──────── Provided information
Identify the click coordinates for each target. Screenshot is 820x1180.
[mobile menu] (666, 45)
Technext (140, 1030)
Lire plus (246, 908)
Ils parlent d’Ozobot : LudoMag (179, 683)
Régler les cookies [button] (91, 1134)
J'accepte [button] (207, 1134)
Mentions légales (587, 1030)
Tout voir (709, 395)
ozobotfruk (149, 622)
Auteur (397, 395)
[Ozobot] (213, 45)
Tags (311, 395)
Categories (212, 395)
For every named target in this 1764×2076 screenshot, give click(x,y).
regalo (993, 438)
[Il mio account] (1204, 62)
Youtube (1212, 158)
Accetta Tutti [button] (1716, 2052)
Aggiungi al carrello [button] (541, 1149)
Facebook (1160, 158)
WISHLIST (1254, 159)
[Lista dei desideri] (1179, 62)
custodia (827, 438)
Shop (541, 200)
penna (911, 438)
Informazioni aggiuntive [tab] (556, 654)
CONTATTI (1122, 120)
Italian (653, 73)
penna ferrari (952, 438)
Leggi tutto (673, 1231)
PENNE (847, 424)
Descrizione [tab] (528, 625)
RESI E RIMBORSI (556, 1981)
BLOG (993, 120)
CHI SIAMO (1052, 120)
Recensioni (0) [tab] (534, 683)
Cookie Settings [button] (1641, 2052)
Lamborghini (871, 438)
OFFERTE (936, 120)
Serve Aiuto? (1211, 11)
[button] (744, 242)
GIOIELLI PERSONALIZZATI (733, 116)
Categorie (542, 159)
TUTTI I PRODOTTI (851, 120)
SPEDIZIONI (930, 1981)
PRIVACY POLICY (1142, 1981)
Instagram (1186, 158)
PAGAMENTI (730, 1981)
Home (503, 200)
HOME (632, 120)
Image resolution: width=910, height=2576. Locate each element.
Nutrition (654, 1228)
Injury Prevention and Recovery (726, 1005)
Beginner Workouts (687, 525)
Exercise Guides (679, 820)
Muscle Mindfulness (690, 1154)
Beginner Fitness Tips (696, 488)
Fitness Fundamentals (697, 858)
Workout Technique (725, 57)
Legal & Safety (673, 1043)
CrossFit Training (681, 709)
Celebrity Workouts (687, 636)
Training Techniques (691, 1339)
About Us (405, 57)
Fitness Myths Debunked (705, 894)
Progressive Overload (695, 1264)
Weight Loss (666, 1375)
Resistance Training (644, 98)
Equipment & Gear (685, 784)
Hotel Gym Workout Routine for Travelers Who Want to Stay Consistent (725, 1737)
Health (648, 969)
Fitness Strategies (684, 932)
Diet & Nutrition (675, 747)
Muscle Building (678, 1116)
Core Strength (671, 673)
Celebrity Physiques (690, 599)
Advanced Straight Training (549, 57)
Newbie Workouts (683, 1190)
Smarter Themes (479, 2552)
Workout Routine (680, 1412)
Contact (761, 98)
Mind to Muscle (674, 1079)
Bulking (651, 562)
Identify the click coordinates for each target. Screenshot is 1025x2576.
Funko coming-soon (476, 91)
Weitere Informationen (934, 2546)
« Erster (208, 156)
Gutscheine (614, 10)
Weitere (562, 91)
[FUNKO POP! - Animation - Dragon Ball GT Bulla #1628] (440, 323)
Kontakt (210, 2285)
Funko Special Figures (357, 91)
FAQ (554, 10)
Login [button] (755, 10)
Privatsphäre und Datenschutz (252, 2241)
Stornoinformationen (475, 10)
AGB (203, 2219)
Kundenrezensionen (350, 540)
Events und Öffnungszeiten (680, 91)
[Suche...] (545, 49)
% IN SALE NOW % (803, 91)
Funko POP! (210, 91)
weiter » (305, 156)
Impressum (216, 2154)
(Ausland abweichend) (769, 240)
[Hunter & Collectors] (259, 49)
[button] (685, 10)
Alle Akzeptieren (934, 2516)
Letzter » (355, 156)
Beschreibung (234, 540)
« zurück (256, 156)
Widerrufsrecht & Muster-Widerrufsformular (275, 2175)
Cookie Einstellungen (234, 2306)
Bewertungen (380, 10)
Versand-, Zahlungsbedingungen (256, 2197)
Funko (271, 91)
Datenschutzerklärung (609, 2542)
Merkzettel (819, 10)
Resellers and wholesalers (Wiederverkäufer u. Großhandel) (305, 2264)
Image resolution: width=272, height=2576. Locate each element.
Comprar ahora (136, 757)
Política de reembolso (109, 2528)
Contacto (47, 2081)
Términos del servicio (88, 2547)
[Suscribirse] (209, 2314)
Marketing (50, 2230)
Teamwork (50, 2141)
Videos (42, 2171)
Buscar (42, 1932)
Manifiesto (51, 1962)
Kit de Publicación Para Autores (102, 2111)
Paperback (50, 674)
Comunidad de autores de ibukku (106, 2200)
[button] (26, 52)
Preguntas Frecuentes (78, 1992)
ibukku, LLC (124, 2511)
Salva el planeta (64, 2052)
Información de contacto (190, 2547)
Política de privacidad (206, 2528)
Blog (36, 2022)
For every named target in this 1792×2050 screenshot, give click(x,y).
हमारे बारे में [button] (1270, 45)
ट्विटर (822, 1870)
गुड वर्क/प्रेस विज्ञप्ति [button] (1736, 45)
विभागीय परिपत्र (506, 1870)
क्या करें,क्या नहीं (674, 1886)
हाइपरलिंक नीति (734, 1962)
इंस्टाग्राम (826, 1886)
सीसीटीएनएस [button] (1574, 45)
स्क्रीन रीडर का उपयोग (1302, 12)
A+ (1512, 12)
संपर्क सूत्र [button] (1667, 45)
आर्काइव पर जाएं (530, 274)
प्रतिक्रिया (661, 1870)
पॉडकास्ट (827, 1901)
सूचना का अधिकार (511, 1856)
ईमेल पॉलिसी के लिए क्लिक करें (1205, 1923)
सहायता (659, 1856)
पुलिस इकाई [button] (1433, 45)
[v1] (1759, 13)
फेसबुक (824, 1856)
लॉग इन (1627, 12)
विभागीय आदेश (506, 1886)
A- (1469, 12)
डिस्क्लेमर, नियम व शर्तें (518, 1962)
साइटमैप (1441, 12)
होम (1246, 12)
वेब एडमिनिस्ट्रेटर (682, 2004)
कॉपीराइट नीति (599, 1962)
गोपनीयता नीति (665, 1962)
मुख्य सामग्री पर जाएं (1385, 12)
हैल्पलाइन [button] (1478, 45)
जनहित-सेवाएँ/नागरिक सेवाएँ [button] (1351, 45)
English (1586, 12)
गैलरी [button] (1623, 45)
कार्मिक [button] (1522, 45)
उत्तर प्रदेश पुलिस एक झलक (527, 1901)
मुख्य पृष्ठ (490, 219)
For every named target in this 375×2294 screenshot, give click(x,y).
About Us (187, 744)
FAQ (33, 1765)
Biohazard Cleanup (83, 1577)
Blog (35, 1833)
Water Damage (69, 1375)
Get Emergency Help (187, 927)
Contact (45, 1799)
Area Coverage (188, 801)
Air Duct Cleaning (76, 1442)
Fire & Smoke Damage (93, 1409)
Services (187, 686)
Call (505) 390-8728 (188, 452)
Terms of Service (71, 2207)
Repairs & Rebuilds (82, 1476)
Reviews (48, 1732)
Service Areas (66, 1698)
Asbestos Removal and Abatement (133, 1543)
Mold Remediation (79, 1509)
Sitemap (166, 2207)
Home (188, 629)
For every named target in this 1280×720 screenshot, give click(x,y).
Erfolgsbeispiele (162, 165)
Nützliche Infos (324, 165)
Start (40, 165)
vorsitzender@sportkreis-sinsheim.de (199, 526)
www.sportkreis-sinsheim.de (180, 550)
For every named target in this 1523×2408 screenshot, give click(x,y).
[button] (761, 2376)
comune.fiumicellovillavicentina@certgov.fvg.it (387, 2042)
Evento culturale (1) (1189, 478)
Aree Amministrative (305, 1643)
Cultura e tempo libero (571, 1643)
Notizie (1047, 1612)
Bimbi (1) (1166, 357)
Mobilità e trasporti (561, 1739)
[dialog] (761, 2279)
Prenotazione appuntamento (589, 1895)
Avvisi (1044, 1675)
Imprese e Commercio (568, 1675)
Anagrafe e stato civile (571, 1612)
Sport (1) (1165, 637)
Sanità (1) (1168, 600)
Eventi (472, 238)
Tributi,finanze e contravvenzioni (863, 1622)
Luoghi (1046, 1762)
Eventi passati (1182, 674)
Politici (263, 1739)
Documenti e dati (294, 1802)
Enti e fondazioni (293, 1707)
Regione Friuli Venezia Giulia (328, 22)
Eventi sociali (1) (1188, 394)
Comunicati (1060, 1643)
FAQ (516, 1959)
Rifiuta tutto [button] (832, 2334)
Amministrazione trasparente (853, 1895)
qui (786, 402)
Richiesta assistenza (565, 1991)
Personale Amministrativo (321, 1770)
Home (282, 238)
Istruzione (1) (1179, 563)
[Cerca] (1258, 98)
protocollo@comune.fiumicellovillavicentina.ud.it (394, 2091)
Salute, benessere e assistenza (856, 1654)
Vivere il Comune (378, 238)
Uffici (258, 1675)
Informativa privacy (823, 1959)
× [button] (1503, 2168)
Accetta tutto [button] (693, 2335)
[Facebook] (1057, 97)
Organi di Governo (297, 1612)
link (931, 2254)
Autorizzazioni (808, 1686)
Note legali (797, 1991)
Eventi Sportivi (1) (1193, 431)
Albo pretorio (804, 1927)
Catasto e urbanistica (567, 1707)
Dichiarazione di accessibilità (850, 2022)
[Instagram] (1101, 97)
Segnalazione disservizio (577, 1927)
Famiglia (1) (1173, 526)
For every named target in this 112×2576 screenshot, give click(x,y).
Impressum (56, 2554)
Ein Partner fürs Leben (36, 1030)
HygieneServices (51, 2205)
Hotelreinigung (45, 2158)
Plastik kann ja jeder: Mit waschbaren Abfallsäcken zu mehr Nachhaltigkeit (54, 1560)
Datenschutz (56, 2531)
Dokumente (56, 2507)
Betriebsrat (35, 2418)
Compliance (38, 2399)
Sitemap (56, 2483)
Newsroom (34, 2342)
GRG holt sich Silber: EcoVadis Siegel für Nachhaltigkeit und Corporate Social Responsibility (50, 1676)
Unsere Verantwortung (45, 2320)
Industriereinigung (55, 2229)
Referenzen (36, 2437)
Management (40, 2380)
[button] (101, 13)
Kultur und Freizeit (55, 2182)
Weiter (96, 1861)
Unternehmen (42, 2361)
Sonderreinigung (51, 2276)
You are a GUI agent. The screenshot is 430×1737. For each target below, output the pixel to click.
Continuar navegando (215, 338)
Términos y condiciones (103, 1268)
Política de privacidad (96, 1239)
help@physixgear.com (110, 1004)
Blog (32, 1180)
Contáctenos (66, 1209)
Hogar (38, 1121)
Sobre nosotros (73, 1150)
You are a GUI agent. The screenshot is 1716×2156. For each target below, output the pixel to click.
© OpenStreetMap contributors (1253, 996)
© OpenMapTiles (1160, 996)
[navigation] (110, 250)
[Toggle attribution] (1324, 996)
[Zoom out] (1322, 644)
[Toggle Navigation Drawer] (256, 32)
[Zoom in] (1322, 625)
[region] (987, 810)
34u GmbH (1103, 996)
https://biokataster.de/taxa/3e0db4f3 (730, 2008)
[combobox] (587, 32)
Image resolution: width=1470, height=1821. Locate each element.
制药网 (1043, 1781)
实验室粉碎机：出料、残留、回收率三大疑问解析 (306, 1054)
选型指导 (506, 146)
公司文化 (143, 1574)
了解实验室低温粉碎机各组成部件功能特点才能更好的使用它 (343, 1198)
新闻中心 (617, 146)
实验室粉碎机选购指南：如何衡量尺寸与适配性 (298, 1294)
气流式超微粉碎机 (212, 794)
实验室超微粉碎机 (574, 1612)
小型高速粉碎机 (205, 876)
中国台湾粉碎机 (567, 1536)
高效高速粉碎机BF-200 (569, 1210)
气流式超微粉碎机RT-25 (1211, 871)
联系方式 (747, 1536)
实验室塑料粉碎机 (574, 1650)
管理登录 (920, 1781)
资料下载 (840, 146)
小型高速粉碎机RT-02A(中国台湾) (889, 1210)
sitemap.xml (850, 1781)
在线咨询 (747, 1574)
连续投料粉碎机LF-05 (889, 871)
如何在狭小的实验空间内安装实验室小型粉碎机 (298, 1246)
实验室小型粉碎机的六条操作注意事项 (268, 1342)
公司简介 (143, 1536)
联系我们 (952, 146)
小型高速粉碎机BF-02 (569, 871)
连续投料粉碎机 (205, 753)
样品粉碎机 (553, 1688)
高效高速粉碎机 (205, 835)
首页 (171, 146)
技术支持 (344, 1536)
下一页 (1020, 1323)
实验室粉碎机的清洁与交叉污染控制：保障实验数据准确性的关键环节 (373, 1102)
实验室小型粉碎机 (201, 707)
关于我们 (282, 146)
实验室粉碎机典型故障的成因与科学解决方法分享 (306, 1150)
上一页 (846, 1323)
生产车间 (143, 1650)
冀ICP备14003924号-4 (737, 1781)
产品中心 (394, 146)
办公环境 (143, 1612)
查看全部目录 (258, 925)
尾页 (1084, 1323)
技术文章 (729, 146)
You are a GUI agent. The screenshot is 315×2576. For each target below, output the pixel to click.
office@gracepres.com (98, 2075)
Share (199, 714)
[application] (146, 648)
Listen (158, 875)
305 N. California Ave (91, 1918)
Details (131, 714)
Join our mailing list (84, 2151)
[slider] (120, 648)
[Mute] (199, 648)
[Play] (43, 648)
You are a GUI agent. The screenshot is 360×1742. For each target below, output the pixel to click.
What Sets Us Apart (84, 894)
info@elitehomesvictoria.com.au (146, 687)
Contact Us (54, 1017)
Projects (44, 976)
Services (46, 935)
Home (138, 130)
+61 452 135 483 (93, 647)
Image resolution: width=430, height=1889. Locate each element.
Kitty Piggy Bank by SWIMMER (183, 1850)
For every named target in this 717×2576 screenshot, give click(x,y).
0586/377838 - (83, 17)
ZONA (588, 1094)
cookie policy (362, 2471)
────────────────
- [Your objective]: Your answer must be a single number: how many lines of the records contain the word "assistenza".

- [Response box]: 2